Considering the prevalence of anxiety in today’s society, and the significant side-effects of current treatments such as benzodiazepines, the potential market opportunity for MM-120 is nothing short of enormous. MindMed released data from their pilot Phase 2a study in September 2022, in which investigators observed significant reductions in anxiety scores up to 16 weeks after treatment.

These charts help to illustrate that the biotech sector is abundant in attractive chart setups at a time when valuations are more attractive than they've been in at least seven years. You can count on MedicalGold to keep you apprised of the latest developments across the biotech sector, including actionable chart setups.


Author owns MNMD shares at the time of publishing and may choose to buy or sell at any time without notice.

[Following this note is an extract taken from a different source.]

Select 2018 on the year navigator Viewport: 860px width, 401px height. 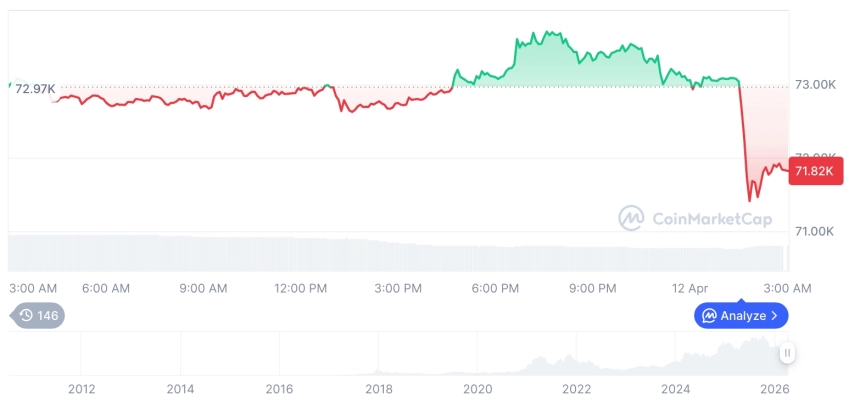pyautogui.click(x=378, y=389)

The work included in this article is based on current events, technical charts, company news releases, and the author’s opinions. It may contain errors, and you shouldn’t make any investment decision based solely on what you read here. This publication contains forward-looking statements, including but not limited to comments regarding predictions and projections. Forward-looking statements address future events and conditions and therefore involve inherent risks and uncertainties. Actual results may differ materially from those currently anticipated in such statements. This publication is provided for informational and entertainment purposes only and is not a recommendation to buy or sell any security. Always thoroughly do your own due diligence and talk to a licensed investment adviser prior to making any investment decisions. Junior resource and biotechnology companies can easily lose 100% of their value so read company profiles on www.SEDAR.com for important risk disclosures. It’s your money and your responsibility.